Transcribe all of the following material line for line, without altering any character.

━━━━━ Extracted information ━━━━━

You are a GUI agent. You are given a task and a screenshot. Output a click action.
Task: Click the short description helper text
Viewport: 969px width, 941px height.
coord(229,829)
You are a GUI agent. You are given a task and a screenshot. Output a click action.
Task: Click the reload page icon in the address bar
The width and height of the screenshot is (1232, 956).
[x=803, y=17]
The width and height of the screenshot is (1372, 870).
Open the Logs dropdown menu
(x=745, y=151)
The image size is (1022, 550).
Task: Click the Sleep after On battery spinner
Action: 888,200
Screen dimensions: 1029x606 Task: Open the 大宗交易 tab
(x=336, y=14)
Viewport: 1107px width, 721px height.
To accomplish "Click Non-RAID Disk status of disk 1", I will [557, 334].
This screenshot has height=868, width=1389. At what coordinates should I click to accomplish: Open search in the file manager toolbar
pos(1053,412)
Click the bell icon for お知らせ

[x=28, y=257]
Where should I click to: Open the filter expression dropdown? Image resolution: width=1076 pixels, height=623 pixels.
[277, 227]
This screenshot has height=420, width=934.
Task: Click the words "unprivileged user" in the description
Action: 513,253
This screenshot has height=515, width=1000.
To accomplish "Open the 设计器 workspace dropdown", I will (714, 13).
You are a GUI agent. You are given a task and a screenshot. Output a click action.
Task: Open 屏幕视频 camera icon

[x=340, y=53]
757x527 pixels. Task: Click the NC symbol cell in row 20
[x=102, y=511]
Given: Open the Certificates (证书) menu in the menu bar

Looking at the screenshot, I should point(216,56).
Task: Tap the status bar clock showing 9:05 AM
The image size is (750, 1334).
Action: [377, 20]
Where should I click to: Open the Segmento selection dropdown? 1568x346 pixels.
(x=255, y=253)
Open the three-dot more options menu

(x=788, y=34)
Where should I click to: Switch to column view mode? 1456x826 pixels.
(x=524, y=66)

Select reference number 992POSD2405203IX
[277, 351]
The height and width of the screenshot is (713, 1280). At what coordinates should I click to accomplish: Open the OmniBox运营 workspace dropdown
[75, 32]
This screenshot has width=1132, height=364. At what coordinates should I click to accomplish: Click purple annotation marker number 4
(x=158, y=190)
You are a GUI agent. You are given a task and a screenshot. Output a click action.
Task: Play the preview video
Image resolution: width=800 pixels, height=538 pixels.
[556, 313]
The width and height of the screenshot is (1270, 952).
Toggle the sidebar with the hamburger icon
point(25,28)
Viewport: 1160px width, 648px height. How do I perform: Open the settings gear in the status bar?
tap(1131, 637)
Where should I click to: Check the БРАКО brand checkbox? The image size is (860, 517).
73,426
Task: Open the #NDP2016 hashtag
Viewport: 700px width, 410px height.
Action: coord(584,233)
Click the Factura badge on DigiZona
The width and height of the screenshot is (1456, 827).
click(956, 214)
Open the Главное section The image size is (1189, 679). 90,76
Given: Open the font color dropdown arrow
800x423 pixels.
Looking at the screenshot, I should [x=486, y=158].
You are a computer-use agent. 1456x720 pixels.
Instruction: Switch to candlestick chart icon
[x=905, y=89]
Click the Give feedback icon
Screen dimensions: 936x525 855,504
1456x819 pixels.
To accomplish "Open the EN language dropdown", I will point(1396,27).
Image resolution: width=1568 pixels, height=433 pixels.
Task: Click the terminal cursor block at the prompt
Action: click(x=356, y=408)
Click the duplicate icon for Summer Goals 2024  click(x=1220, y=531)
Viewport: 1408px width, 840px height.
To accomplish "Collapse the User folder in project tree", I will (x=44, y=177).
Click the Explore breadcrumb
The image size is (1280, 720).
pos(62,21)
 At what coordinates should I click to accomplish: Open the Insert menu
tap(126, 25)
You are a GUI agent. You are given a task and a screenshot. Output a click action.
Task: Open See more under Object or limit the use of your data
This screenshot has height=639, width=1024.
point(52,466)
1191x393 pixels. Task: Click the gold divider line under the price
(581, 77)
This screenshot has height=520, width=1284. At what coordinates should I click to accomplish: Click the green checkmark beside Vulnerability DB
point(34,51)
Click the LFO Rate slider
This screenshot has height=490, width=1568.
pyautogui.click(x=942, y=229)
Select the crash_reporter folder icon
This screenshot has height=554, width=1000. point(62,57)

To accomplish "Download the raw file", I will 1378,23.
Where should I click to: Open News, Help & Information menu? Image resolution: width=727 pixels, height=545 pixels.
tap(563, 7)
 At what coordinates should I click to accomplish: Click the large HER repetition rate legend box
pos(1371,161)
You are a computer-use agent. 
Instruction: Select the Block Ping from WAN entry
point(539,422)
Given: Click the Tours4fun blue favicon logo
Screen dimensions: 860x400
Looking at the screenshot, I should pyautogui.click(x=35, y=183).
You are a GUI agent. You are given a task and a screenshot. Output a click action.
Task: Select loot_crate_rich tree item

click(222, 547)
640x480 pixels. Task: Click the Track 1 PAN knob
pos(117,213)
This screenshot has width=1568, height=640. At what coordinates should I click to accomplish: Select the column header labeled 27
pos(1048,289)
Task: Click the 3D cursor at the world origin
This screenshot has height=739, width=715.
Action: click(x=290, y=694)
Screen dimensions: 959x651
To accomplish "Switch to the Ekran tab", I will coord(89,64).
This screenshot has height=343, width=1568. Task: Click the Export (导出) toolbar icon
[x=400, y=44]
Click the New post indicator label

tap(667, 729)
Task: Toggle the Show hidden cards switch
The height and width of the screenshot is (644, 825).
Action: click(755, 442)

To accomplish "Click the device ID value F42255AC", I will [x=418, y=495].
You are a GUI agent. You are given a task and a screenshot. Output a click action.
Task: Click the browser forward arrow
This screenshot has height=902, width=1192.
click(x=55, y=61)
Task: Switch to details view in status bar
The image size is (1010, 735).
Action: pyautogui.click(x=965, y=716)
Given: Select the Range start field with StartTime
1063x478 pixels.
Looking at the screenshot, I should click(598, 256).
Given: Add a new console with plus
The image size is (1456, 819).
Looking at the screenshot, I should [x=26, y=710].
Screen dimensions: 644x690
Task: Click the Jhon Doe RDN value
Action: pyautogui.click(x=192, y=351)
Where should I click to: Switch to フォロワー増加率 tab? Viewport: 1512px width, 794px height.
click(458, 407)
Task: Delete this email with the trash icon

━━━━━

**Complete answer:**
You are a GUI agent. You are given a task and a screenshot. Output a click action.
Task: Click the short description helper text
Viewport: 969px width, 941px height.
coord(229,829)
You are a GUI agent. You are given a task and a screenshot. Output a click action.
Task: Click the reload page icon in the address bar
The width and height of the screenshot is (1232, 956).
[x=803, y=17]
The width and height of the screenshot is (1372, 870).
Open the Logs dropdown menu
(x=745, y=151)
The image size is (1022, 550).
Task: Click the Sleep after On battery spinner
Action: 888,200
Screen dimensions: 1029x606 Task: Open the 大宗交易 tab
(x=336, y=14)
Viewport: 1107px width, 721px height.
To accomplish "Click Non-RAID Disk status of disk 1", I will [557, 334].
This screenshot has height=868, width=1389. At what coordinates should I click to accomplish: Open search in the file manager toolbar
pos(1053,412)
Click the bell icon for お知らせ

[x=28, y=257]
Where should I click to: Open the filter expression dropdown? Image resolution: width=1076 pixels, height=623 pixels.
[277, 227]
This screenshot has height=420, width=934.
Task: Click the words "unprivileged user" in the description
Action: 513,253
This screenshot has height=515, width=1000.
To accomplish "Open the 设计器 workspace dropdown", I will (714, 13).
You are a GUI agent. You are given a task and a screenshot. Output a click action.
Task: Open 屏幕视频 camera icon

[x=340, y=53]
757x527 pixels. Task: Click the NC symbol cell in row 20
[x=102, y=511]
Given: Open the Certificates (证书) menu in the menu bar

Looking at the screenshot, I should point(216,56).
Task: Tap the status bar clock showing 9:05 AM
The image size is (750, 1334).
Action: [377, 20]
Where should I click to: Open the Segmento selection dropdown? 1568x346 pixels.
(x=255, y=253)
Open the three-dot more options menu

(x=788, y=34)
Where should I click to: Switch to column view mode? 1456x826 pixels.
(x=524, y=66)

Select reference number 992POSD2405203IX
[277, 351]
The height and width of the screenshot is (713, 1280). At what coordinates should I click to accomplish: Open the OmniBox运营 workspace dropdown
[75, 32]
This screenshot has width=1132, height=364. At what coordinates should I click to accomplish: Click purple annotation marker number 4
(x=158, y=190)
You are a GUI agent. You are given a task and a screenshot. Output a click action.
Task: Play the preview video
Image resolution: width=800 pixels, height=538 pixels.
[556, 313]
The width and height of the screenshot is (1270, 952).
Toggle the sidebar with the hamburger icon
point(25,28)
Viewport: 1160px width, 648px height. How do I perform: Open the settings gear in the status bar?
tap(1131, 637)
Where should I click to: Check the БРАКО brand checkbox? The image size is (860, 517).
73,426
Task: Open the #NDP2016 hashtag
Viewport: 700px width, 410px height.
Action: coord(584,233)
Click the Factura badge on DigiZona
The width and height of the screenshot is (1456, 827).
click(956, 214)
Open the Главное section The image size is (1189, 679). 90,76
Given: Open the font color dropdown arrow
800x423 pixels.
Looking at the screenshot, I should [x=486, y=158].
You are a computer-use agent. 1456x720 pixels.
Instruction: Switch to candlestick chart icon
[x=905, y=89]
Click the Give feedback icon
Screen dimensions: 936x525 855,504
1456x819 pixels.
To accomplish "Open the EN language dropdown", I will point(1396,27).
Image resolution: width=1568 pixels, height=433 pixels.
Task: Click the terminal cursor block at the prompt
Action: click(x=356, y=408)
Click the duplicate icon for Summer Goals 2024  click(x=1220, y=531)
Viewport: 1408px width, 840px height.
To accomplish "Collapse the User folder in project tree", I will (x=44, y=177).
Click the Explore breadcrumb
The image size is (1280, 720).
pos(62,21)
 At what coordinates should I click to accomplish: Open the Insert menu
tap(126, 25)
You are a GUI agent. You are given a task and a screenshot. Output a click action.
Task: Open See more under Object or limit the use of your data
This screenshot has height=639, width=1024.
point(52,466)
1191x393 pixels. Task: Click the gold divider line under the price
(581, 77)
This screenshot has height=520, width=1284. At what coordinates should I click to accomplish: Click the green checkmark beside Vulnerability DB
point(34,51)
Click the LFO Rate slider
This screenshot has height=490, width=1568.
pyautogui.click(x=942, y=229)
Select the crash_reporter folder icon
This screenshot has height=554, width=1000. point(62,57)

To accomplish "Download the raw file", I will 1378,23.
Where should I click to: Open News, Help & Information menu? Image resolution: width=727 pixels, height=545 pixels.
tap(563, 7)
 At what coordinates should I click to accomplish: Click the large HER repetition rate legend box
pos(1371,161)
You are a computer-use agent. 
Instruction: Select the Block Ping from WAN entry
point(539,422)
Given: Click the Tours4fun blue favicon logo
Screen dimensions: 860x400
Looking at the screenshot, I should pyautogui.click(x=35, y=183).
You are a GUI agent. You are given a task and a screenshot. Output a click action.
Task: Select loot_crate_rich tree item

click(222, 547)
640x480 pixels. Task: Click the Track 1 PAN knob
pos(117,213)
This screenshot has width=1568, height=640. At what coordinates should I click to accomplish: Select the column header labeled 27
pos(1048,289)
Task: Click the 3D cursor at the world origin
This screenshot has height=739, width=715.
Action: click(x=290, y=694)
Screen dimensions: 959x651
To accomplish "Switch to the Ekran tab", I will coord(89,64).
This screenshot has height=343, width=1568. Task: Click the Export (导出) toolbar icon
[x=400, y=44]
Click the New post indicator label

tap(667, 729)
Task: Toggle the Show hidden cards switch
The height and width of the screenshot is (644, 825).
Action: click(755, 442)

To accomplish "Click the device ID value F42255AC", I will [x=418, y=495].
You are a GUI agent. You are given a task and a screenshot. Output a click action.
Task: Click the browser forward arrow
This screenshot has height=902, width=1192.
click(x=55, y=61)
Task: Switch to details view in status bar
The image size is (1010, 735).
Action: pyautogui.click(x=965, y=716)
Given: Select the Range start field with StartTime
1063x478 pixels.
Looking at the screenshot, I should click(598, 256).
Given: Add a new console with plus
The image size is (1456, 819).
Looking at the screenshot, I should [x=26, y=710].
Screen dimensions: 644x690
Task: Click the Jhon Doe RDN value
Action: pyautogui.click(x=192, y=351)
Where should I click to: Switch to フォロワー増加率 tab? Viewport: 1512px width, 794px height.
click(458, 407)
Task: Delete this email with the trash icon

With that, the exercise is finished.